AAA
Abenteuer Leben. Studium. Beruf. © Sarah Staber & Stephanie Briegl / MEINPLAN.at

Alleine und nicht einsam - Alleine wohnen in Zeiten von Social Distancing

Schon zu Beginn des Jahres habe ich mich bei der Blog-Themen-Liste für diesen Artikel eingetragen. Ich dachte: Das passt zu mir. Denn ich lebe seit einigen Jahren gerne und bewusst allein. Doch plötzlich brachte Corona nicht nur das Wort „social distancing“ in meinen Wortschatz, sondern zugleich die Überlegung mit sich: Will ich wirklich ganz allein in meiner Wohnung bleiben – auf unbestimmte Zeit?

Während viele in meinem Familien- und Freundeskreis beim Partner oder den Eltern vorübergehend Quartier beziehen, ist es für mich keine Frage: Ja, natürlich bleibe ich in meiner Wohnung. Allein. Ausgestattet mit einigen Vorräten an Nahrungsmitteln und Büchern. Ganz oben auf dem Bücherstapel liegt die neue Studie über christliche Singles von Tobias Künkler, Tobias Faix und Johanna Weddigen. Wie passend.

....

AUFGABEN>
1. Welches Buch liegt laut dem Text über das Alleinwohnen ganz oben auf dem Bücherstapel?
2. Setze den Text über das Alleinwohnen nach seinem letzten Satz fort.

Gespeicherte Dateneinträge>
....

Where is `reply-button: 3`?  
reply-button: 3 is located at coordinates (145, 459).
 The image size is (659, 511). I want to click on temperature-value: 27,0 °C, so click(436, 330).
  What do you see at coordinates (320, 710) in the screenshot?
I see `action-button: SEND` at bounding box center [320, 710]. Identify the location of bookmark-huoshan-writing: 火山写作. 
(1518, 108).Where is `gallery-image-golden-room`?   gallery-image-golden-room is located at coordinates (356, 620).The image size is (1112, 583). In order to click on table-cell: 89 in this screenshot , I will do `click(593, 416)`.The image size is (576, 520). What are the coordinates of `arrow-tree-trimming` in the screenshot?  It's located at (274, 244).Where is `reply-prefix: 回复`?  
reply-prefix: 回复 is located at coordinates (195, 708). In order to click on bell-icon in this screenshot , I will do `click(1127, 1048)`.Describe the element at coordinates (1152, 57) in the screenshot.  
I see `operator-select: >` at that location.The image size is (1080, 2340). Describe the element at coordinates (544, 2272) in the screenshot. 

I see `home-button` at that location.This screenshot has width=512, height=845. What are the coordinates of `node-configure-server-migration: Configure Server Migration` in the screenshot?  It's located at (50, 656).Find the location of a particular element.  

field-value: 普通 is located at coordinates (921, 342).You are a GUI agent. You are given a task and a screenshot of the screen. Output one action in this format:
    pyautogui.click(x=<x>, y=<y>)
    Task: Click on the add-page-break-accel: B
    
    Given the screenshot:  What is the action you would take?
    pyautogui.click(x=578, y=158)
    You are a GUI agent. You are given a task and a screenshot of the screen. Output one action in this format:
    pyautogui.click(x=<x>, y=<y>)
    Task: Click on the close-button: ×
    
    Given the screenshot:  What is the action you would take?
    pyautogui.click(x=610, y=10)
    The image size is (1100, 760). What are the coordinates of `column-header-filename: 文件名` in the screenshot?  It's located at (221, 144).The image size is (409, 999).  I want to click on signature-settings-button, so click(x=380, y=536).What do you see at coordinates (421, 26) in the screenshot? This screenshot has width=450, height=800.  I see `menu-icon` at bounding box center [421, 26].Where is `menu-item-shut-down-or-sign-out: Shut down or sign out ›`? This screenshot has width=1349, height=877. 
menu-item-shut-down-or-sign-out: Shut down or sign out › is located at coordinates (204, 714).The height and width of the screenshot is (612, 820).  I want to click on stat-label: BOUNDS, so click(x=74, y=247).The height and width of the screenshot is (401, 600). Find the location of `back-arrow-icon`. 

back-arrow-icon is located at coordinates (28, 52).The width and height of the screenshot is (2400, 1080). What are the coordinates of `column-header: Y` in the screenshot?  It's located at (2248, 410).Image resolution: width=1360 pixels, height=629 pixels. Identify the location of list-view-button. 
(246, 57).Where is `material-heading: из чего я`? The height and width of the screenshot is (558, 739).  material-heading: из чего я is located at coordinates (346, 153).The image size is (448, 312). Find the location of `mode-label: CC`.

....

LÖSUNGEN>
1. Die neue Studie über christliche Singles von Tobias Künkler, Tobias Faix und Johanna Weddigen.

2.
 

 
Meine erste Erkenntnis – nach der kleinen Enttäuschung, dass Katholiken leider nicht, wie ursprünglich geplant, berücksichtigt wurden: Nicht alle, die allein leben, sind Singles und nicht alle Singles leben allein. Manche haben Kinder, andere wohnen in WGs oder im Haushalt der Eltern. Aber dennoch führt die Mehrheit der untersuchten Singles einen Einpersonenhaushalt. So wie ich.
 
 

 

Gekommen um zu bleiben

Als ich in meine Wohnung einzog, entschied ich mich ganz bewusst dafür, nicht mehr „vorläufig“ zu leben. Ich richtete erstmals mein Zuhause nicht als „Übergangsquartier“ ein. Während ich zuvor immer dachte: Ich wohne hier ja eh nur während des Studiums, der Ausbildung, bis ich in etwas Größeres ziehe ..., war jetzt mein fester Entschluss: Ich ziehe so ein, als sei es für immer – auch wenn es am Ende vielleicht nur für ein Jahr sein wird. Und ich gestalte meine Wohnung genau so, wie es zu mir und meiner aktuellen Lebenssituation passt.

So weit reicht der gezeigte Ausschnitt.